An interesting sidelight was the story of Arthur Lisch and his “Family”. A Californian with a wife and two children, Arthur had come to Vega Baja to make preparations for the original festival some eight months previous. When the festival was postponed, Arthur stayed, and an impromtu community sprang up around him. They built a small network of lean-tos and huts which, although of mansion proportions besides the other festival accommodations, were “actually no different than those of many Puerto Ricans” according to Arthur himself. The Family plot was closely guarded when the festival finally pulled into town, but they did generously donate food they’d grown to help feed the staff and a lot of the kids.

And now they’re talking about staying. It seems that the eight months in waiting gave them time to straighten out their rationale for even being there, and they’d reached the conclusion that the festival’s ramifications could be nothing but bad. Out to protect the area from an ecological perspective, they’ve decided to homestead the land in. an effort to stop the projected construction of a jetport on the site. This action brought them into alignment with certain Puerto Rican nationalist groups, who circulated through the crowd shouting Marxist diatribes and slogans at deaf ears.

“How the hell can they possibly accuse me of ripping off Puerto Rican culture", whined a college sophomore from New Jersey. “Maybe it might be different if I was having a good time, but it's sure hard to feel guilty when you 're feeling this bad."

As the dust began to clear, Cooley and his cohorts — who had holed up in a motelroom and seldom came out — arrived just in time to proclaim the festival the traditional aesthetic success and a financial disaster.
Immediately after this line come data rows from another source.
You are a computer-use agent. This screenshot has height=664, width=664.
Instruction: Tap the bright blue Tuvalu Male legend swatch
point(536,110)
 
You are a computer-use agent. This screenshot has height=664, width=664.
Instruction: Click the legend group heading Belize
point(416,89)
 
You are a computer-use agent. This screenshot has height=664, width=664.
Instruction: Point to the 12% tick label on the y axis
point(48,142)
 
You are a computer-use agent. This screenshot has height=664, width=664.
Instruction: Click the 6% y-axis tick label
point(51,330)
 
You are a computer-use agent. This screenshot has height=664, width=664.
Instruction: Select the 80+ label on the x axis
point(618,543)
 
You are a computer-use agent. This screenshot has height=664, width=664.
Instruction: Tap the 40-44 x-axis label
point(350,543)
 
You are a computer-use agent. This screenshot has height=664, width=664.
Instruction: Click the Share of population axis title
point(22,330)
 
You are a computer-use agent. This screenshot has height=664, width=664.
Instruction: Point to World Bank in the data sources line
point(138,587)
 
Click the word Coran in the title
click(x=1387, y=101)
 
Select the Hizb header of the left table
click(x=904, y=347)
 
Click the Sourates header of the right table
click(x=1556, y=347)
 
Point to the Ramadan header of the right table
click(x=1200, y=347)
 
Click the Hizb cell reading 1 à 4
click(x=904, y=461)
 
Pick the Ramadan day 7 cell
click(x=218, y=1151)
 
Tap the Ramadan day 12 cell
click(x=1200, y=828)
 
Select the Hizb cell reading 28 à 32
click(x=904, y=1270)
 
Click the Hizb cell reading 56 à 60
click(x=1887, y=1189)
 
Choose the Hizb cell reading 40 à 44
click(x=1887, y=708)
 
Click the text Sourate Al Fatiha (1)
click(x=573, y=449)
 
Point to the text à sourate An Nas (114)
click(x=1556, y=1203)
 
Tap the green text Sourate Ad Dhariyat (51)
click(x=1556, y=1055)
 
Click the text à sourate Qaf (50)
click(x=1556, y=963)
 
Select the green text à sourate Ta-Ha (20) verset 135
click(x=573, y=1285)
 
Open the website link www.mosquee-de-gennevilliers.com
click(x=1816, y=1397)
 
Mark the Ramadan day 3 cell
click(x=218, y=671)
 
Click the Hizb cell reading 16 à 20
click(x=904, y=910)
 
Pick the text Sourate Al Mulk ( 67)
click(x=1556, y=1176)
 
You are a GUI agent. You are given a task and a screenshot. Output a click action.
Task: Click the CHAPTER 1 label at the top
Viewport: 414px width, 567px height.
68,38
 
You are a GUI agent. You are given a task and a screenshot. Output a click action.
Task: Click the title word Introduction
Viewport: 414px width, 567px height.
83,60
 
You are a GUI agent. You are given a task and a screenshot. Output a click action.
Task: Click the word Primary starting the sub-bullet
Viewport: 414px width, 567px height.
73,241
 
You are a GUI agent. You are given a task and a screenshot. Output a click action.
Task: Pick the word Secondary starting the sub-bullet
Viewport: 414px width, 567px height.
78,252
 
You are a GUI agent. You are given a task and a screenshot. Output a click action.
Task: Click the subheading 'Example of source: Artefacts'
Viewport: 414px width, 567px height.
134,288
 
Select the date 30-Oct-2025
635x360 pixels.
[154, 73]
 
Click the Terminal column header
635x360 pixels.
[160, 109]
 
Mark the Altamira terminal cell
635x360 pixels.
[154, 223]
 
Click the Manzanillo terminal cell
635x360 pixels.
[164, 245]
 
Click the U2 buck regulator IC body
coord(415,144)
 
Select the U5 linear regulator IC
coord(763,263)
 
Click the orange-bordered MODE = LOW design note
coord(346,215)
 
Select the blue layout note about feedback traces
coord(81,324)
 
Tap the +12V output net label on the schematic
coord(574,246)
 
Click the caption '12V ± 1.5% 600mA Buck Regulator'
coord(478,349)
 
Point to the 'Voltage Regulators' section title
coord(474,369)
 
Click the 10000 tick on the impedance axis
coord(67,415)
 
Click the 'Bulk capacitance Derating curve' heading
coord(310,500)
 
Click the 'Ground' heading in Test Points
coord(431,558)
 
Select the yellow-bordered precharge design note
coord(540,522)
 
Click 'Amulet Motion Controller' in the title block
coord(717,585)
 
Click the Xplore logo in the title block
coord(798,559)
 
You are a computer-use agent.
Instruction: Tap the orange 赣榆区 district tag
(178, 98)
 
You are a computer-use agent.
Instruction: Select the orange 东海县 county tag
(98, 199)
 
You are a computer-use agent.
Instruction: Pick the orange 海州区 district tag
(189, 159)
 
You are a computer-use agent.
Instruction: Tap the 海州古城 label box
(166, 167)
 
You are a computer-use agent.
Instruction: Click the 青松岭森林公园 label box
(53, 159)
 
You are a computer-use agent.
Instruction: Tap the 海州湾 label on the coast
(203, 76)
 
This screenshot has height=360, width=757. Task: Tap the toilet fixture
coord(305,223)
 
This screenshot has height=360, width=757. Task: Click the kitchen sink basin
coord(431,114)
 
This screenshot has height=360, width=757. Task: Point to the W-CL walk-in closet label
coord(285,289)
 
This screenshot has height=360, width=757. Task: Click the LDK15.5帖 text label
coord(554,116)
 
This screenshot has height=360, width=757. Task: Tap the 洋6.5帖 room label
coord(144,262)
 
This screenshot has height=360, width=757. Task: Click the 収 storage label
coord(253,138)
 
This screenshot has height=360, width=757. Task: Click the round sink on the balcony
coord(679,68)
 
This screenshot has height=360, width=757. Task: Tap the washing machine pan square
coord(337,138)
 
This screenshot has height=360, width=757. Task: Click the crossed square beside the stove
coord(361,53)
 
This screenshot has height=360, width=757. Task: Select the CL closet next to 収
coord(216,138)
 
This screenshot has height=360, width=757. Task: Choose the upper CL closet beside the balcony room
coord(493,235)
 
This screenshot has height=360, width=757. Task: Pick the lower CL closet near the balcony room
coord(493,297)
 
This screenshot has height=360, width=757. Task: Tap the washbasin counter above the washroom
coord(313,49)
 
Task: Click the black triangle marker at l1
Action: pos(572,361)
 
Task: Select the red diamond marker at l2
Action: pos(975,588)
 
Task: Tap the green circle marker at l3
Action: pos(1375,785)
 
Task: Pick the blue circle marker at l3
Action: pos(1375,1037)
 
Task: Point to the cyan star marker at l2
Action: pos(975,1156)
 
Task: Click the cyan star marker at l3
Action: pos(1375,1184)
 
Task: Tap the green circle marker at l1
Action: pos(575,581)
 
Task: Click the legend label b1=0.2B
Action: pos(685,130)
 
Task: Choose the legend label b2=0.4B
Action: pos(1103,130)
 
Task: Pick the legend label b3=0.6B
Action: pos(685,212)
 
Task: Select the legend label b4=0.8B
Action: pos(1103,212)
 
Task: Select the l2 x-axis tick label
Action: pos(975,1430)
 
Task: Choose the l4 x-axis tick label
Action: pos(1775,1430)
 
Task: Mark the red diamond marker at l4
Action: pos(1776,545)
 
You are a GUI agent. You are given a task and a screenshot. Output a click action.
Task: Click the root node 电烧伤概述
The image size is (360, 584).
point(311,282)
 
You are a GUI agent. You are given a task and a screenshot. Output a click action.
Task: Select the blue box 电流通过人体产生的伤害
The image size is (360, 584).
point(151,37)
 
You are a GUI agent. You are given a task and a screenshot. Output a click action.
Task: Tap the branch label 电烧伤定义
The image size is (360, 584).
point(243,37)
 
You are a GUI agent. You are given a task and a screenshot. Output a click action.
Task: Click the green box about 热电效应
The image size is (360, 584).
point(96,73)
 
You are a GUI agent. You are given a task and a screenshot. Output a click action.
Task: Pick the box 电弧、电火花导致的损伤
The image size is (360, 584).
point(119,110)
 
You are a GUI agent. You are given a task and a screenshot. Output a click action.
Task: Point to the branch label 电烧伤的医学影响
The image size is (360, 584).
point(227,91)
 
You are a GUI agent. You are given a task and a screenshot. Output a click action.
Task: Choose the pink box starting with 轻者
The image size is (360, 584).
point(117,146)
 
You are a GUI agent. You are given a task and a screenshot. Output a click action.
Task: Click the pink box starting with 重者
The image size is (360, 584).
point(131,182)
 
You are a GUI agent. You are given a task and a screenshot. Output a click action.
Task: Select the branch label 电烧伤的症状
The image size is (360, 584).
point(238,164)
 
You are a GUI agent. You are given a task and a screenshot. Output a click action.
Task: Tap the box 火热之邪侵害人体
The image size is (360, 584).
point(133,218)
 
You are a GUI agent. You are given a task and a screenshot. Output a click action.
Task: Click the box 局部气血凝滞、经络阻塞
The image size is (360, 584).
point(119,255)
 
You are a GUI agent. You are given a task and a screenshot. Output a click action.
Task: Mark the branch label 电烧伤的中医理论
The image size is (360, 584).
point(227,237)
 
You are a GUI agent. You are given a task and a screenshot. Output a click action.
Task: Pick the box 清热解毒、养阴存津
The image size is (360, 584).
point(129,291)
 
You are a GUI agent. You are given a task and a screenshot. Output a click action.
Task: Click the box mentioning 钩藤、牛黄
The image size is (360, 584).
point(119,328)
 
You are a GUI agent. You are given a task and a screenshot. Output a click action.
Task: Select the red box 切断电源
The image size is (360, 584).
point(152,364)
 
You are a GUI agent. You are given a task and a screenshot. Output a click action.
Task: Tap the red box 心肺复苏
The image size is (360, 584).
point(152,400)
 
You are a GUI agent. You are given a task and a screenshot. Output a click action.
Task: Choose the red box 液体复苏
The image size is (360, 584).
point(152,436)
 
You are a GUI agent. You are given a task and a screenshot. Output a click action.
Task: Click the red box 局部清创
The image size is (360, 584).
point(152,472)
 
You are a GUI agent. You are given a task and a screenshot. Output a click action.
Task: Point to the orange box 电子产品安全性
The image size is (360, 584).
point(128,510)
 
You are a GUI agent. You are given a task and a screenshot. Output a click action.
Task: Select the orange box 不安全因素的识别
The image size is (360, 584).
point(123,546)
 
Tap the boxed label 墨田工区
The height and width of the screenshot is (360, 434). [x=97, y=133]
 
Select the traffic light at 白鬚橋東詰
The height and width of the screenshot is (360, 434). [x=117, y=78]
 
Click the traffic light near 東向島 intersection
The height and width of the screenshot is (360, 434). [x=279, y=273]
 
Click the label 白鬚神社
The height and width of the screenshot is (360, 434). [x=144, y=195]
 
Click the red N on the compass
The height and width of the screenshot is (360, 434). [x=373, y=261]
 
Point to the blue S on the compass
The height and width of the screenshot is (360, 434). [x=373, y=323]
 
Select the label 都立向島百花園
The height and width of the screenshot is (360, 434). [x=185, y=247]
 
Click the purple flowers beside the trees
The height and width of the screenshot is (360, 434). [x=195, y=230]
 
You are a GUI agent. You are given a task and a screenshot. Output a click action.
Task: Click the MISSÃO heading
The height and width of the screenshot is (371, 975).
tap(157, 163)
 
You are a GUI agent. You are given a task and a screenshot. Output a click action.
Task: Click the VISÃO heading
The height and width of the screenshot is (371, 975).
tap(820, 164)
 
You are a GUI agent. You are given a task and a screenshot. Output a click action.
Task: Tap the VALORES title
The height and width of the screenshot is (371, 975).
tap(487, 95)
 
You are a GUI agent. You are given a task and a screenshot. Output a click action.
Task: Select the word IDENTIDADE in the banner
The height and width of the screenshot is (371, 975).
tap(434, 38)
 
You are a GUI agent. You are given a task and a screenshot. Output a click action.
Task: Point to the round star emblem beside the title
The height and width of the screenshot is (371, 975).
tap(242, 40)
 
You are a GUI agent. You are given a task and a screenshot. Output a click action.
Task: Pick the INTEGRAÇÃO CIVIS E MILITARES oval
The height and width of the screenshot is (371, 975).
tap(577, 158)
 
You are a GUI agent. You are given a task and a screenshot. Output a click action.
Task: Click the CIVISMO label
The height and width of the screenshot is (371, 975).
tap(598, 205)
Although their projected losses were in the neighborhood of $250,000 (which they hoped to recoup on sales of the album (s)) the IRS was last seen hot in pursuit of Cooley, purportedly with a lot of questions which added up to a different answer. The aesthetic side of Cooley’s proclamation nobody took seriously. .

People had begun making the long trek back to San Juan and points beyond after the first day of the festival, but even this steady exodus didn’t avert the Tuesday tie-up at the airport. Many of the people who had purchased the $149 festival package found that their return plane tickets were good only for stand-by, thus effectively leaving them stranded until auxiliary flights could he arranged. To accomodate these prisoners, tents were set up just outside the main terminal, and extra festival vibes were offered up to those who could still stomach the taste. Elephant’s Memory came and played, but most of the people’s attention was directed toward their method of escape. It had been that kind of a festival.

“I've been to an awful lot of festivals', said 22 year old Brian Segal of White Plains N.Y., “and one thing's for damn sure after this one; I won't ever go again. It's always more trouble than it's worth. I can't even remember now why I came here, or why this festival even happened in the first place."